Action item: Using the listing, copy each whole line that features "dropdown".

The data:

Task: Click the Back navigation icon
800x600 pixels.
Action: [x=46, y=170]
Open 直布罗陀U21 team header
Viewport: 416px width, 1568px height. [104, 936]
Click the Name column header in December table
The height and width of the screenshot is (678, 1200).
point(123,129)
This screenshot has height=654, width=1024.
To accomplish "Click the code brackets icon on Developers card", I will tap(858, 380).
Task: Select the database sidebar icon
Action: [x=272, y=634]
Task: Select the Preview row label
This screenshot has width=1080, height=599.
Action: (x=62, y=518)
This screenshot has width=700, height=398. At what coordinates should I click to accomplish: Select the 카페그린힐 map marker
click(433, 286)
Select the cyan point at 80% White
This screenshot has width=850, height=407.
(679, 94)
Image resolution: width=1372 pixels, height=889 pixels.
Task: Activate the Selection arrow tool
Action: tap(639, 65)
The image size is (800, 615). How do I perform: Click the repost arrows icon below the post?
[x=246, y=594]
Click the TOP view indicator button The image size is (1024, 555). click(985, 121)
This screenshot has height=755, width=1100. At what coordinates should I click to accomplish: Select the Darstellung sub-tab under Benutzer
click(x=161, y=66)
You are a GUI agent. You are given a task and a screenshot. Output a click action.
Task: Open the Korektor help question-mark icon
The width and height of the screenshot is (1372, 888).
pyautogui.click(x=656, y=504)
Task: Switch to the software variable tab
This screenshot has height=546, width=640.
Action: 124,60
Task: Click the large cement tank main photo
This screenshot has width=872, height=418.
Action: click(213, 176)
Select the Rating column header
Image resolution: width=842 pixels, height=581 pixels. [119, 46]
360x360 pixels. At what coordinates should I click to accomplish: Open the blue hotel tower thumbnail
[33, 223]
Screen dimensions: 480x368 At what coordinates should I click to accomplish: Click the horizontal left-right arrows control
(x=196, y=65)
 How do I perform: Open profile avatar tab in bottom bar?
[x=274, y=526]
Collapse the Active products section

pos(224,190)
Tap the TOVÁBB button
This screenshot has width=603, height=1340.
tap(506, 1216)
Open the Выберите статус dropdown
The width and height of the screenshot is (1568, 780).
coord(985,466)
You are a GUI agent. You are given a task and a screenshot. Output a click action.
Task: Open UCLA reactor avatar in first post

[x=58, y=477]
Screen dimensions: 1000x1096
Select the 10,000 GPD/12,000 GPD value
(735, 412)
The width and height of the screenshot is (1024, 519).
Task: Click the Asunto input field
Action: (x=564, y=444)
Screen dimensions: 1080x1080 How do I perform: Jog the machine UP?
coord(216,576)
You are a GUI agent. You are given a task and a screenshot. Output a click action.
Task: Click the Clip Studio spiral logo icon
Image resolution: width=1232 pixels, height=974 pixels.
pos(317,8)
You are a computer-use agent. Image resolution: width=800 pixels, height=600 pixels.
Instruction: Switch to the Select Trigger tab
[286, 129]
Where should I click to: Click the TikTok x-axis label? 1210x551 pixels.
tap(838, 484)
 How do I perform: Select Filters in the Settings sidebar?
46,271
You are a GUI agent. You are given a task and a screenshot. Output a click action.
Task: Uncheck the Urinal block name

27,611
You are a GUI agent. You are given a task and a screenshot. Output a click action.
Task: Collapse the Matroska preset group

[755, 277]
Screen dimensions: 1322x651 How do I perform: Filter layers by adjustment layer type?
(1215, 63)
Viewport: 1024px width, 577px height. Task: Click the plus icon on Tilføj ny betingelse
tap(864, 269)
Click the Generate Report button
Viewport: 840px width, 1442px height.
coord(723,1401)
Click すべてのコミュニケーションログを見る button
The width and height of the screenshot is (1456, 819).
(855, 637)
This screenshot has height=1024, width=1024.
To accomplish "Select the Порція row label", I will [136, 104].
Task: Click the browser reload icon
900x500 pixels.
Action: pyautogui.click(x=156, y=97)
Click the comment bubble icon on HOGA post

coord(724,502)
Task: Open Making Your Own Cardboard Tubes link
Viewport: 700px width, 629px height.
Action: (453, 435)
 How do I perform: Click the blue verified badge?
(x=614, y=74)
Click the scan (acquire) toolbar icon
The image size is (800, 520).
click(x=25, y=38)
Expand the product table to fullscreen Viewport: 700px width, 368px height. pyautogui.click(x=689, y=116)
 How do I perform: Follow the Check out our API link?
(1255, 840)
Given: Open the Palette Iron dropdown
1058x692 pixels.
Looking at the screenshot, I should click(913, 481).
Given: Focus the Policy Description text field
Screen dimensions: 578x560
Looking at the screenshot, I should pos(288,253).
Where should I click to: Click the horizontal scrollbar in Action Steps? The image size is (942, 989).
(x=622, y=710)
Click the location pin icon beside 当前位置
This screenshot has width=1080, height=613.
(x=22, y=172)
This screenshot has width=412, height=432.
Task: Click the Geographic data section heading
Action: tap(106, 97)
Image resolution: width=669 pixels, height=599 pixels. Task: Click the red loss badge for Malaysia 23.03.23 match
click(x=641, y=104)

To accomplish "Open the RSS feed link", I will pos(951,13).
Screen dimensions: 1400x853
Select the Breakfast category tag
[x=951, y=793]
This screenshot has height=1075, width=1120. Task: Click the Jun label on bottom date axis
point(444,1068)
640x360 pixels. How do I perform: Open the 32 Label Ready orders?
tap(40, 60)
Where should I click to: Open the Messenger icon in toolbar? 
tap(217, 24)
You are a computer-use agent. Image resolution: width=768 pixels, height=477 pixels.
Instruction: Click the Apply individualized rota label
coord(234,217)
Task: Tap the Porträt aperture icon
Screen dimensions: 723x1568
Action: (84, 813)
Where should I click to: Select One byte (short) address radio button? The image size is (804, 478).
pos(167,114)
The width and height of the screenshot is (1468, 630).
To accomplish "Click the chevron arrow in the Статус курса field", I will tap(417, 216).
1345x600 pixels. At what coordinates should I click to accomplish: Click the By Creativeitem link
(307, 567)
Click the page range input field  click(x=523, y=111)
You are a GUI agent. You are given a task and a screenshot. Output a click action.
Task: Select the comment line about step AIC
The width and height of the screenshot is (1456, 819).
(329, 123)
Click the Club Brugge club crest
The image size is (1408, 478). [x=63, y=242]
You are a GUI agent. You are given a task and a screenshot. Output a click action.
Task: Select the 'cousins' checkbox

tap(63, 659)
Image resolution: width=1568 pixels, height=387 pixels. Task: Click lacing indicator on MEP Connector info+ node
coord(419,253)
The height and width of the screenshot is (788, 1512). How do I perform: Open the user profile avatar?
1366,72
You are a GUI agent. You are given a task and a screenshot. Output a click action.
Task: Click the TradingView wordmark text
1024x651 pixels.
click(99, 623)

Solution to the exercise:
Open the Выберите статус dropdown
Given: Open the Palette Iron dropdown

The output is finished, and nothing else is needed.